The DSP 406 may be a microprocessor that processes the received
digital signal or a controller designed specifically for processing
digital audio signals. The DSP 406 may be implemented with
different types of memory (i.e. RAM, ROM, EEPROM) located internal
to the DSP, external to the DSP, or a combination of internal and
external to the DSP. The DSP 406 may receive a clock signal from an
oscillator that may be internal or external to the DSP, depending
upon implementation design requirements such as cost. Preprogrammed
parameters, preprogrammed instructions, variables, and user
variables for filters 418, URP 416, and room response generator 420
may be incorporated into or programmed into the DSP 406. In other
implementations, the SPSS 304 may be implemented in whole or in
part within an audio signal processor separate from the DSP
406.
The SPSS 304 may operate at the audio sample rate of the
analog-to-digital converter (44.1 KHz in the current
implementation). In other implementations, the audio sample rate
may be 48 KHz, 96 KHz or some other rate decided on during the
design of the SPSS. In yet other implementations, the audio sample
may be variable or selectable, with the selection based upon user
input or cable detection. The SPSS 304 may generate the additional
channels with the use of linear filters 418. The seven channels may
then be passed through digital-to-analog (D/A) converters 422-434
and results in seven analog audio signals that may be amplified by
amplifiers 436-448. The seven amplified audio signals are then
output to the speakers 310-322 of FIG. 3.
The URP 416 receives input or data from the user interface 414. The
data is processed by the URP 416 to compute system variables for
the SPSS 304 and may process other types of user interface input,
such as input for the selector 412. The data for the SPSS 304 from
the user interface 414 may be a limited set of input parameters
related to spatial attributes, such as the three spatial attributes
in the current implementation (stage width, stage distance, and
room size).
The room response generator 420 computes a set of synthetic room
impulse responses, which are filter coefficients. The room response
generator 420 contains a statistical room model that generates
modeled room impulse responses (RIRs) at its output. The RIRs may
be used as filter coefficients for FIR filters that may be located
in the AVR 302. A "room size" spatial attribute may be entered as
an input parameter via the user interface 414 and processed by the
URP 416 for generation of the RIRs by the room response generator
420. The "room size" spatial attribute input as an input parameter
in the current implementation is a number in the range of 1 to 10,
for example room_size=10. The room response generator 420 may be
implemented in the DSP 406 as a background task or thread. In other
implementations, the room response generator 420 may run off-line
in a personal computer or other processor external to the DSP 406
or even the AVR 302.
Turning to FIG. 5, a block diagram 500 of the signal processing
block 418 of the SPSS 304 of FIG. 4 is shown. The SPSS 304
generates audio signals for a number of surround channels. In the
current example, seven audio channels are being processed by the
SPSS 304. The input audio signals may be from a two-channel (left
and right), three channel (left, right and center), or a
multichannel (left, right, center, left side, right side, left
back, and right back) source. In other implementations, a different
number of input channels may be made available to the SPSS 304 for
processing. The input channels will typically carry an audio signal
in a digital format when received by the SPSS 304, but in other
implementations the SPSS may include A/D converters to convert
analog audio signals to digital audio signals.

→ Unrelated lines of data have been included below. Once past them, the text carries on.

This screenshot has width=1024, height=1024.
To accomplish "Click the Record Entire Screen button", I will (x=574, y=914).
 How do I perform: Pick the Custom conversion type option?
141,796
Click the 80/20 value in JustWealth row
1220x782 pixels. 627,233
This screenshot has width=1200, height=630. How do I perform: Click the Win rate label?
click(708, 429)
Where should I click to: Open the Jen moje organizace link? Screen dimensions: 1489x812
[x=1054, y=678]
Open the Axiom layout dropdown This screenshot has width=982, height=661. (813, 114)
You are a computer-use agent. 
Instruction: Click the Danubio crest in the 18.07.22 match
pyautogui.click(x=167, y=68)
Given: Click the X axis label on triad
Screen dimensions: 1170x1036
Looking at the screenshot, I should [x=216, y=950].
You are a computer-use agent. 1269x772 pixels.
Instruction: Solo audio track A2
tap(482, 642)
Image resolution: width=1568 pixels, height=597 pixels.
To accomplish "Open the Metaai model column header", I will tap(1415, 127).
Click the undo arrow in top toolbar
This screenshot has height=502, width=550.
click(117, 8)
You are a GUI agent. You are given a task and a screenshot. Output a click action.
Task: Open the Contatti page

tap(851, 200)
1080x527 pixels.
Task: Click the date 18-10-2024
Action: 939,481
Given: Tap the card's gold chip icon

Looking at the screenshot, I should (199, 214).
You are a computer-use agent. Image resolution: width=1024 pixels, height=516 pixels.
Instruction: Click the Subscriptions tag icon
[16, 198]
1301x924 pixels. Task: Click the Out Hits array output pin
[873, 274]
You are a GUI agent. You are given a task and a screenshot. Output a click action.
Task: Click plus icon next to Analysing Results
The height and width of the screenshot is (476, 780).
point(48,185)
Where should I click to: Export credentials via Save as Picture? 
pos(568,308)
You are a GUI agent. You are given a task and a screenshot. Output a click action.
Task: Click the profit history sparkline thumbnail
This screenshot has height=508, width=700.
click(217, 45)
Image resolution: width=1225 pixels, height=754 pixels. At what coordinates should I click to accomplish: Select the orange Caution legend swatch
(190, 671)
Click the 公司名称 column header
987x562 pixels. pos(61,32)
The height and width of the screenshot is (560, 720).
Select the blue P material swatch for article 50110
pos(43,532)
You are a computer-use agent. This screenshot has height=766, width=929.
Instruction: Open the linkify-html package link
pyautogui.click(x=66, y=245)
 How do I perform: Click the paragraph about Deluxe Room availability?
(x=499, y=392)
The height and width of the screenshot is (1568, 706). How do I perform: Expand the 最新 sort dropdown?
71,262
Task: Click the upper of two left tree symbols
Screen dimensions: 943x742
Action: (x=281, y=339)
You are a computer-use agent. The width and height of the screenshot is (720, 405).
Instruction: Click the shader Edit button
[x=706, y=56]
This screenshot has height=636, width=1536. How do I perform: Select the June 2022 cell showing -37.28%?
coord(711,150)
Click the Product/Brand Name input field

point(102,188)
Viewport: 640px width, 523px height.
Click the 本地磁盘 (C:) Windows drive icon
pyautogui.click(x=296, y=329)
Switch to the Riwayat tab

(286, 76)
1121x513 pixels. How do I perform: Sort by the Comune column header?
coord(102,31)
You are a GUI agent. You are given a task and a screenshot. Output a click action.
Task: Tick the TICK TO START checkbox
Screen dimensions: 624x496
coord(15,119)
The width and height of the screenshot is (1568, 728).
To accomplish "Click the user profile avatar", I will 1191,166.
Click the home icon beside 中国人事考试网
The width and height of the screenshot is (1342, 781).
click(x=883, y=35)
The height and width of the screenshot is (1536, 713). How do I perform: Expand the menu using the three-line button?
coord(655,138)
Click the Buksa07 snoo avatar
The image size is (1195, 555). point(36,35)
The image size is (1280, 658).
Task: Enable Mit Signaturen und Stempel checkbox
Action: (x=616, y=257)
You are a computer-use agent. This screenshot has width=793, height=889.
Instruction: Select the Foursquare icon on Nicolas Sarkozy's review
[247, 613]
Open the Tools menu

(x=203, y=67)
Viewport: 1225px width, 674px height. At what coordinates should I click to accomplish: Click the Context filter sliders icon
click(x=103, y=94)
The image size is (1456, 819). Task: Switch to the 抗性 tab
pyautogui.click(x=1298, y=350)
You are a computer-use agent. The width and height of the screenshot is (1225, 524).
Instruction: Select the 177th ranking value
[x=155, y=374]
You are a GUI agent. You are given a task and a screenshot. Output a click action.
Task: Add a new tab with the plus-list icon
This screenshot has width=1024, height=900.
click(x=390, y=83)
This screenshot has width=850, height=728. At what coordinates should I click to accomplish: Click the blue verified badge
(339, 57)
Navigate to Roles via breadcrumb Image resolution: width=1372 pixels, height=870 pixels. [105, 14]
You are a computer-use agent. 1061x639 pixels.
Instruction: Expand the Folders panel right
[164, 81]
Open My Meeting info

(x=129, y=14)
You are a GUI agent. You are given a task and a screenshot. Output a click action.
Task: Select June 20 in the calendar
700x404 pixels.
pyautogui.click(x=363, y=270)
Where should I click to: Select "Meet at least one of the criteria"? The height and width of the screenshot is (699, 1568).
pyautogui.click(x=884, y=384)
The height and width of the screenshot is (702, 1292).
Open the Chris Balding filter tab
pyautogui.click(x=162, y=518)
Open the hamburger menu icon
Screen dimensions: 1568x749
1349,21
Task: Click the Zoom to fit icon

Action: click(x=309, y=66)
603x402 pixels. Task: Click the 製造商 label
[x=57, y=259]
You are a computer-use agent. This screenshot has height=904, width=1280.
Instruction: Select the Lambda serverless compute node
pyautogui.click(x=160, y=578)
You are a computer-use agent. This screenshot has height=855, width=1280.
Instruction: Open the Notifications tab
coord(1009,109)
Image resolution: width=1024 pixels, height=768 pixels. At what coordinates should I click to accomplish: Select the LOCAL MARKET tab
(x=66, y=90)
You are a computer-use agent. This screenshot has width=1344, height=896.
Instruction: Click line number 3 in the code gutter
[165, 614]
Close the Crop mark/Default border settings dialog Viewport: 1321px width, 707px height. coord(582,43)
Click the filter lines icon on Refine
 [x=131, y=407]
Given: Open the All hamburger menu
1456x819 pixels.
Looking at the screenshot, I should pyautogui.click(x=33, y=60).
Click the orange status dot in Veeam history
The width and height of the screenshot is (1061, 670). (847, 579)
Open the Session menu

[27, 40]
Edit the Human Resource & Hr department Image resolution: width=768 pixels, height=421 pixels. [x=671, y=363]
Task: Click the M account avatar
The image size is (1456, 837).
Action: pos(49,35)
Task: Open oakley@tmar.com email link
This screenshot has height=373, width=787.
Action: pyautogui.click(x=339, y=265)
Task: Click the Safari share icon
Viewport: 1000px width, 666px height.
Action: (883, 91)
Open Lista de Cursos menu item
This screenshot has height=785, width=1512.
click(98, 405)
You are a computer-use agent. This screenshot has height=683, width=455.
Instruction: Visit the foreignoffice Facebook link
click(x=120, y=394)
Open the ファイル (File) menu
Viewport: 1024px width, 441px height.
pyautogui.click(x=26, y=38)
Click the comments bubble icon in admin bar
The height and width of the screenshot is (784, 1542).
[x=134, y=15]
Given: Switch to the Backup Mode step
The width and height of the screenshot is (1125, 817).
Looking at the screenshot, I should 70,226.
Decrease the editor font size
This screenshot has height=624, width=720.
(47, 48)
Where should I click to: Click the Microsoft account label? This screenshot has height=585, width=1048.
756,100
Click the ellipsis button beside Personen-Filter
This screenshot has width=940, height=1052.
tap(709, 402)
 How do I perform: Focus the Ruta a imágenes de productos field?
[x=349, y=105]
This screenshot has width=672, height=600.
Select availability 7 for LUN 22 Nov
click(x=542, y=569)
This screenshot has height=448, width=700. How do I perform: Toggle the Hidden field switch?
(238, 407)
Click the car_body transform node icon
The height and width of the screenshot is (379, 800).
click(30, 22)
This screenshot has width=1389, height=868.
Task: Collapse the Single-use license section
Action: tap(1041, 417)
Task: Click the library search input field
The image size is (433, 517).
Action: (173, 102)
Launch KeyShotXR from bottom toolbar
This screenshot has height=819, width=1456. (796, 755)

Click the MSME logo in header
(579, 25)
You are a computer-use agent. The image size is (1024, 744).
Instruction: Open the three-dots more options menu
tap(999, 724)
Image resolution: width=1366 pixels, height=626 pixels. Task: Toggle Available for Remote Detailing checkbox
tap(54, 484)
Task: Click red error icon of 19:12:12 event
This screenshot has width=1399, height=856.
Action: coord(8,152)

In the current implementation, a coefficient matrix 502 receives
the left, right and center audio inputs. The coefficient matrix 502
is created in association with a "stage width" input parameter that
is entered via the user interface 414 of FIG. 4. The left, right,
and center channels' inputted audio signals are processed with the
coefficient matrix that generates a weighted linear combination of
the audio signals. The resulting signals are the left, right,
center, left side and right side audio signals and are typically
audio signals in a digital format.
The left and right audio inputs may also be processed by a shelving
filter processor 506. The shelving filter processor 506 applies
shelving filters along with delay periods to the left and right
audio signals inputted on the left and right audio inputs. The
shelving filter processor 506 may be configured using a "stage
distance" parameter that is input via the user interface 414 of
FIG. 4. The "stage distance" parameter may be used to aid in the
configuration of the shelving filters and delay periods. The
shelving filter processor 506 generates the left side audio signal,
right side audio signal, left back audio signal and the right back
audio signal and are typically in a digital format.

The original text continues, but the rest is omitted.